**AIM OF THE TASK**
Within the data below, count every line that includes "page" and report the total alone.

**RAW DATA**
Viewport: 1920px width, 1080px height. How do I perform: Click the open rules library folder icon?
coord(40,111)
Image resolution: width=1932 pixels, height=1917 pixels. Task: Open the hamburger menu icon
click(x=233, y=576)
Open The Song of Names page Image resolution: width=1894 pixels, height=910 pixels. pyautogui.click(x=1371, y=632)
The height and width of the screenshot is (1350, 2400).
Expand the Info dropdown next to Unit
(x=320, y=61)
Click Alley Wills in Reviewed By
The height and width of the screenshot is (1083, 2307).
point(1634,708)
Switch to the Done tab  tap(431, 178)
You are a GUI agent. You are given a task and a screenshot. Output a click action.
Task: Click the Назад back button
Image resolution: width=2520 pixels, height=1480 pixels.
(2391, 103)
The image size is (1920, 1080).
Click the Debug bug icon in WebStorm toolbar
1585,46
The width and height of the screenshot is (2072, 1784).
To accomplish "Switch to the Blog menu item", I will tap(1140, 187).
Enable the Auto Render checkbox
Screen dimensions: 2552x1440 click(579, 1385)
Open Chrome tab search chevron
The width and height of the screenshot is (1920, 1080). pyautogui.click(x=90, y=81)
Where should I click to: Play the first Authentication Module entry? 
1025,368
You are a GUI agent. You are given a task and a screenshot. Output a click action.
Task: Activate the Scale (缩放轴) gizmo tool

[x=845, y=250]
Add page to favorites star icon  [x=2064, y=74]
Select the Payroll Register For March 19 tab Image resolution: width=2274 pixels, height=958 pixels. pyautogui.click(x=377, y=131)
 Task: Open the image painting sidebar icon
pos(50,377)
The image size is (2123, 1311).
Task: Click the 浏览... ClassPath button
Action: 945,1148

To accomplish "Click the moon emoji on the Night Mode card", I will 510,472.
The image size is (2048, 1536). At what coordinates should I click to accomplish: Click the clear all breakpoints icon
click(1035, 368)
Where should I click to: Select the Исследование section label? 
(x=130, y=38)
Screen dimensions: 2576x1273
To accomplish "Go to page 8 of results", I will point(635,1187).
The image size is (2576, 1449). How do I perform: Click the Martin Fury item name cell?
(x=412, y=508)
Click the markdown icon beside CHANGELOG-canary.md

**EXPECTED ANSWER**
3